For the 150th anniversary of Italy’s unification, Palazzo Strozzi with the Regione Toscana and APT present the following initiatives:

PASSPORT
“Let’s get out of the exhibition and into the city” is the motto we use to explain the concept behind the passports that Palazzo Strozzi produces to link its various exhibitions with the city and to encourage tourists and residents alike to explore Florence and its surroundings. These elegant yet handy booklets provide information on the exhibitions held on the Piano Nobile and in the Strozzina, but they also extend the theme to cover the city at large, its province and indeed the entire region of Tuscany.

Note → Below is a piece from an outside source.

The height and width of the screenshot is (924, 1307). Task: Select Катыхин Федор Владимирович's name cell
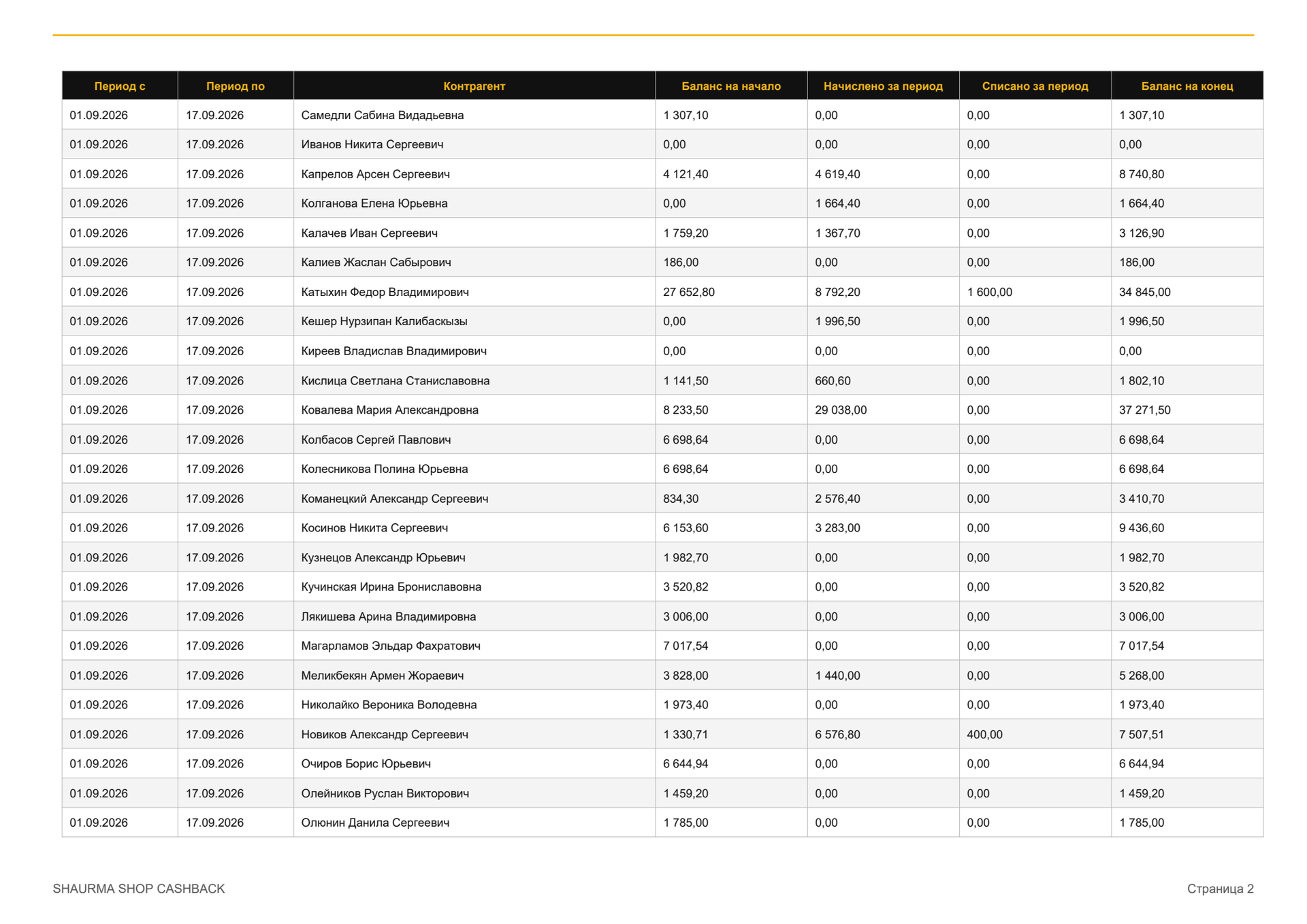(x=474, y=292)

You can get it specially stamped just like a real passport (notice the format!) when you visit each of the sites listed in it. Once you’ve collected five stamps, you’re entitled to one free ticket to whatever exhibition happens to be on at Palazzo Strozzi.

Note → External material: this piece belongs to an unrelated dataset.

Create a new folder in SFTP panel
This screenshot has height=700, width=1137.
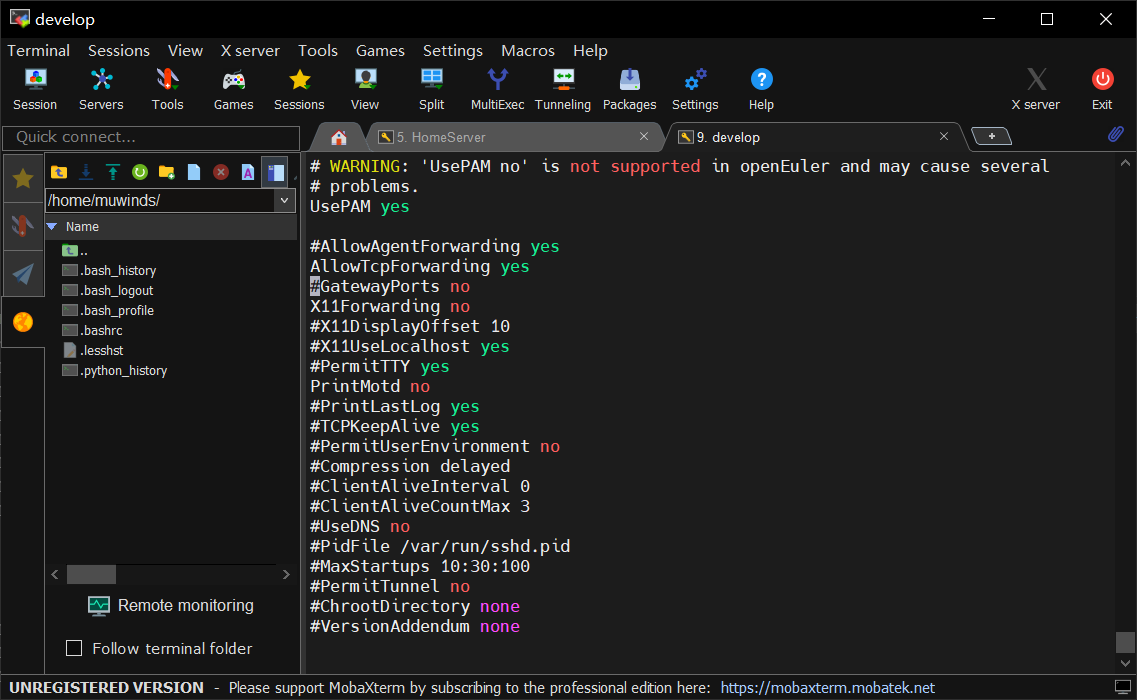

For 2011, the year marking the 150th anniversary of Italy’s unification, Palazzo Strozzi has produced a passport to allow you to visit and get to know streets, sites and museums that marked Florence at that crucial moment in Italy’s history and that are therefore linked to that specific historical era. The many sites listed include the basilica of Santa Croce (which Foscolo was already calling the “temple of Italian glories”, the Italian people’s Pantheon, in 1807); Palazzo Vecchio; sites associated with Pellegrino Artusi (who helped to forge “Italian unity in the kitchen”); the headquarters of the National Garibaldi Veterans Association in the Castagna Tower; Galileo Chini’s fresco in the Montedomini hospice, entitled Remembering the Days with Garibaldi; the Modern Art Gallery in Palazzo Pitti. with its scenes of battles for Italy’s unification by Giovani Fattori; monuments specially restored for the occasion; and also Casa Guidi and the Protesant English Cemetery.

MAP OF FLORENCE
In conjunction with the Florence APT Provincial Tourist Board, we have produced a map of the city (in the same spirit as the one we produced for the Bronzino exhibition) highlighting the sites and areas connected with Italy’s unification and the Risorgimento.

GAME: THE PINOCHIOS OF ITALY
The Pinochios of Italy is a game designed to tie in with the "Passport for Italian Unity" that the Fondazione Palazzo Strozzi has produced to mark the 150th anniversary of the country’s unification. Giuseppe Palumbo, one of Italy’s leading contemporary draughtsmen, has developed a game: if you go into the www.palazzostrozzi.org website’s www.palazzostrozzi.org/pinocchio section, you can zoom from the picture of Italy, as it appears on a Risorgimento map, to four places in Tuscany connected with the birth of the nation (Brolio, Prato, Collodi, Florenze). In one corner you can see Carletto (Carlo Lorenzini, Pinochio’s dad, who was also a patriot and a combatant) running like mad. What is he doing? He is putting Italy together! As he moves around, Carletto leaves a mark consisting of a small wooden Pinochio. If you move your mouse over the Risorgimento sites, you’ll get pictures and information on them. Finding the Pinochios allows you to take part in the game, and if you find all of them (in other words, if you visit all of the places), you win a 15% discount on the price of admission to an exhibition at Palazzo Strozzi
Now we’ve forged Italy, let’s forge the Italian people, the Pinochios of Italy!